I think that this is less than clear. There is good reason to think that the SEC preferred adding a state school and that Miami's colorful reputation was not viewed as a good cultural fit for the SEC.

In general, it is useful to keep in mind that the 1990 realignment, like all others since then, was driven by the desire to improve the television value of each conference, which started with the US Supreme Court ruling in NCAA v. Board of Regents of the University of Oklahoma.

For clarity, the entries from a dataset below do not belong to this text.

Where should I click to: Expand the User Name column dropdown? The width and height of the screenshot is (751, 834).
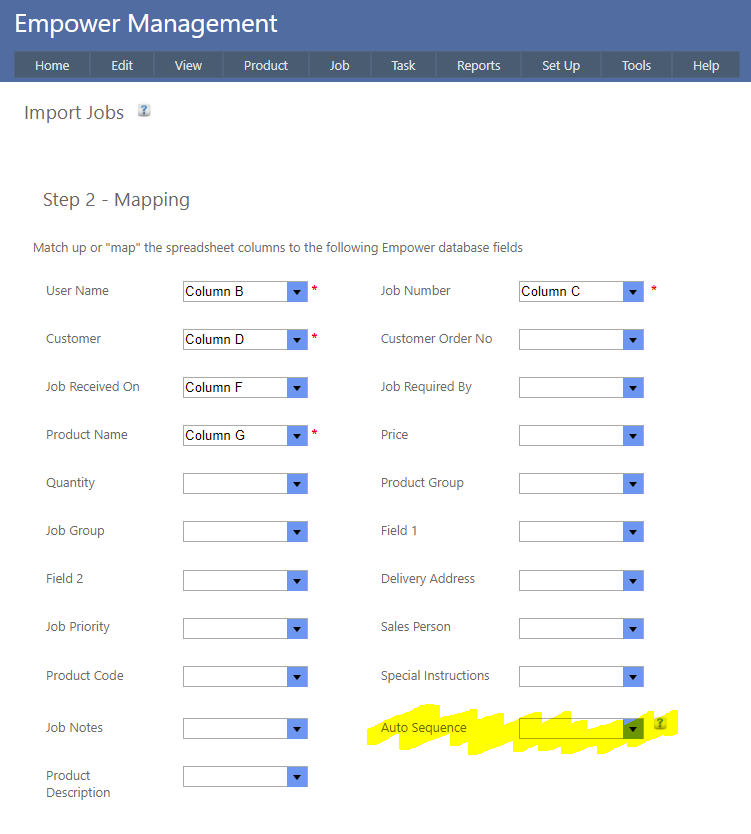click(297, 292)
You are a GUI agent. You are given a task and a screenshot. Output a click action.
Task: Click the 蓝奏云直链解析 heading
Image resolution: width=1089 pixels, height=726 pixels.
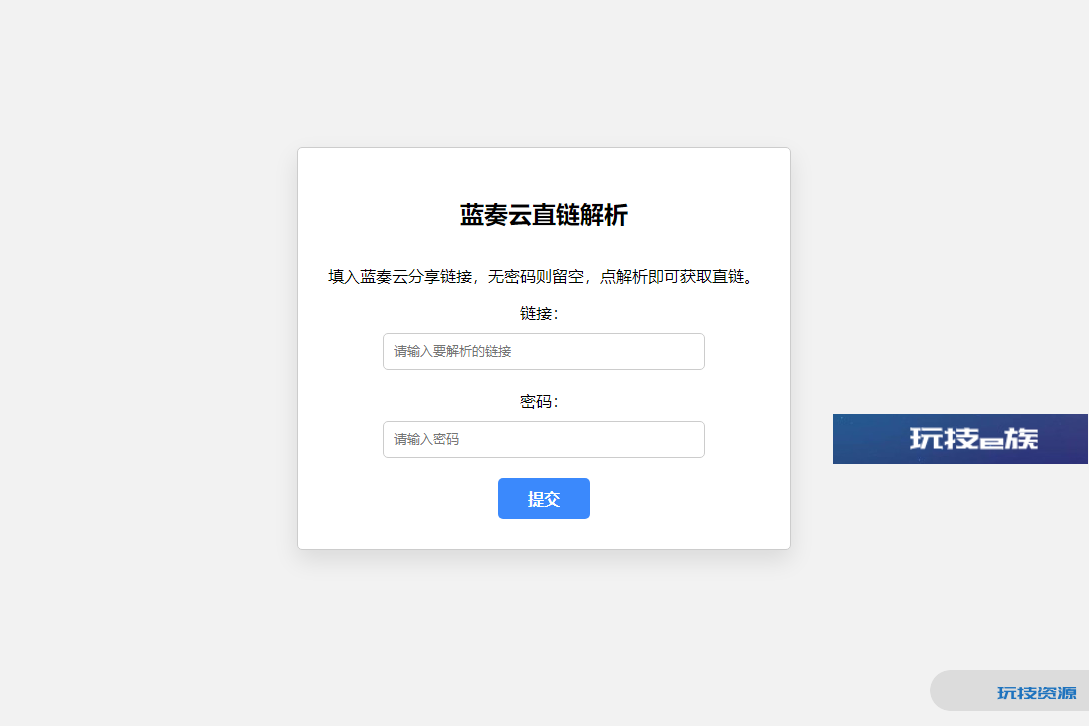[544, 215]
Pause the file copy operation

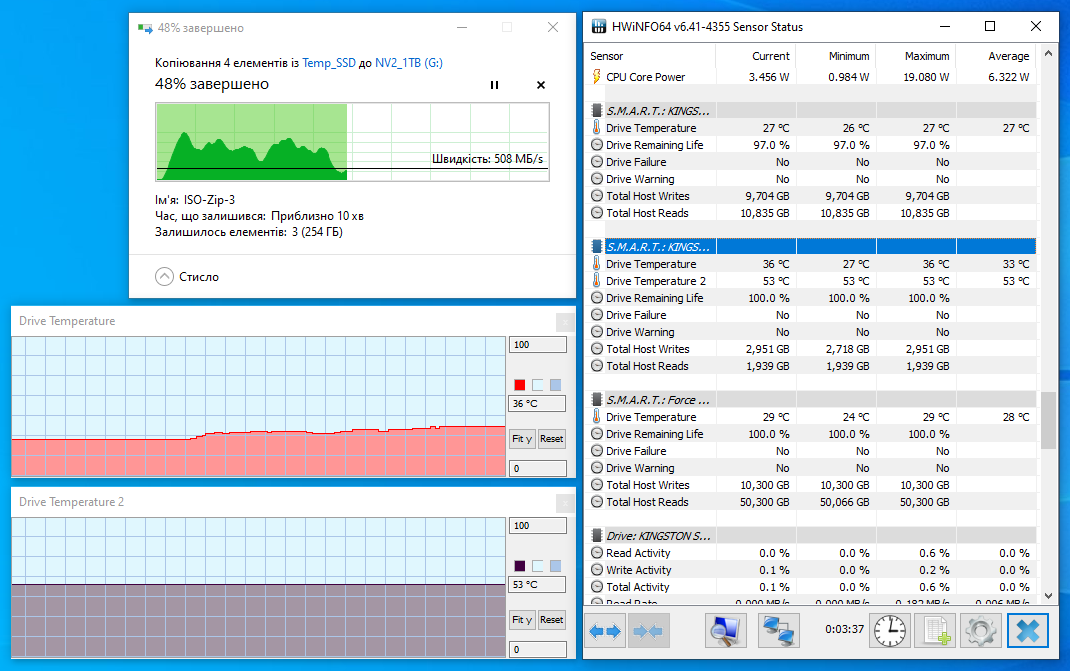coord(494,85)
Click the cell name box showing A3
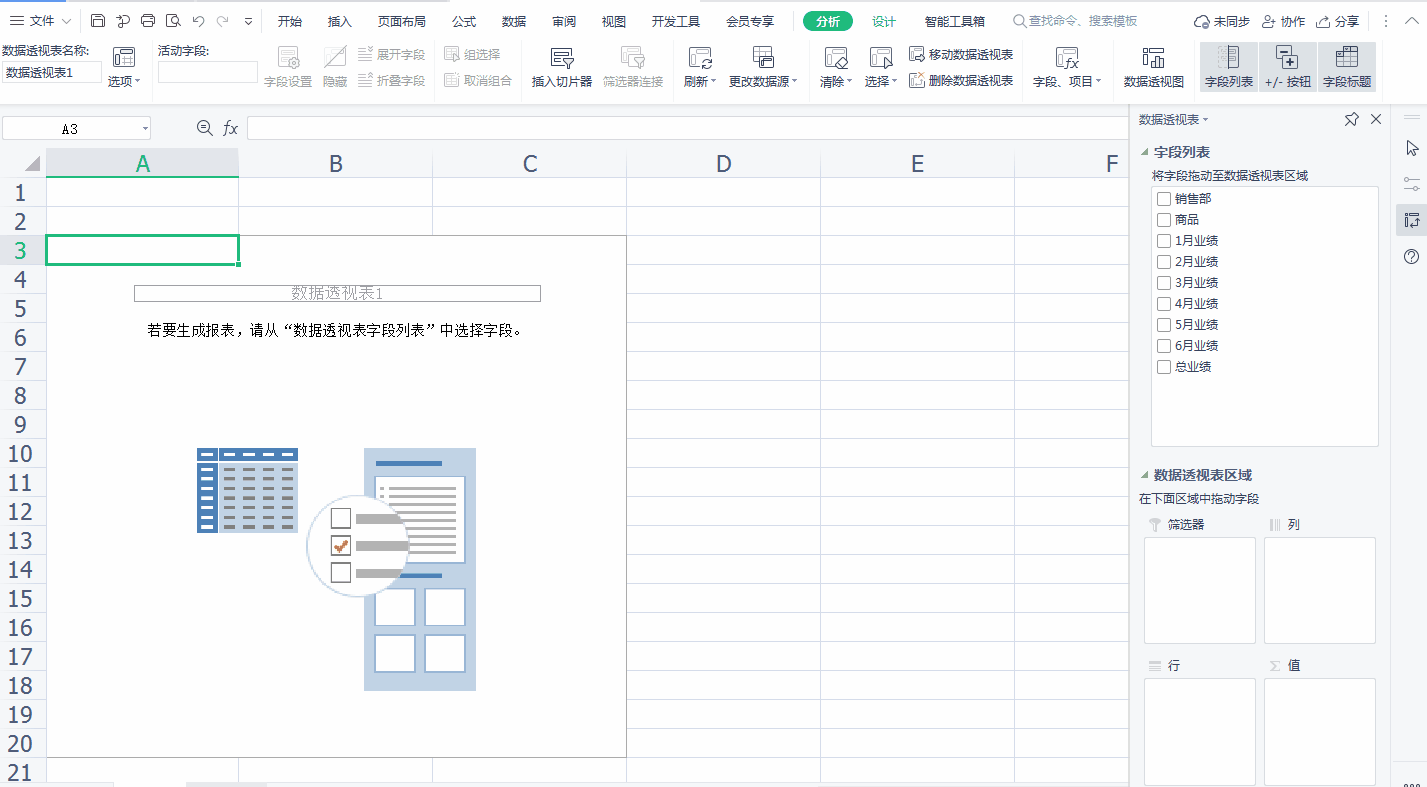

My timeline of 1990's realignment:

12/15/89 Penn State joins the Big Ten
2/6/90 Notre Dame signs a five year television deal with NBC
8/1/90 Arkansas joins the SEC
9/13/90 Florida State joins the ACC
9/25/90 South Carolina joins the SEC
10/10/90 Miami joins the Big East
12/13/90 The Big East Football Conference is formed
(Temple, Rutgers, West Virginia and Virginia Tech join for football only)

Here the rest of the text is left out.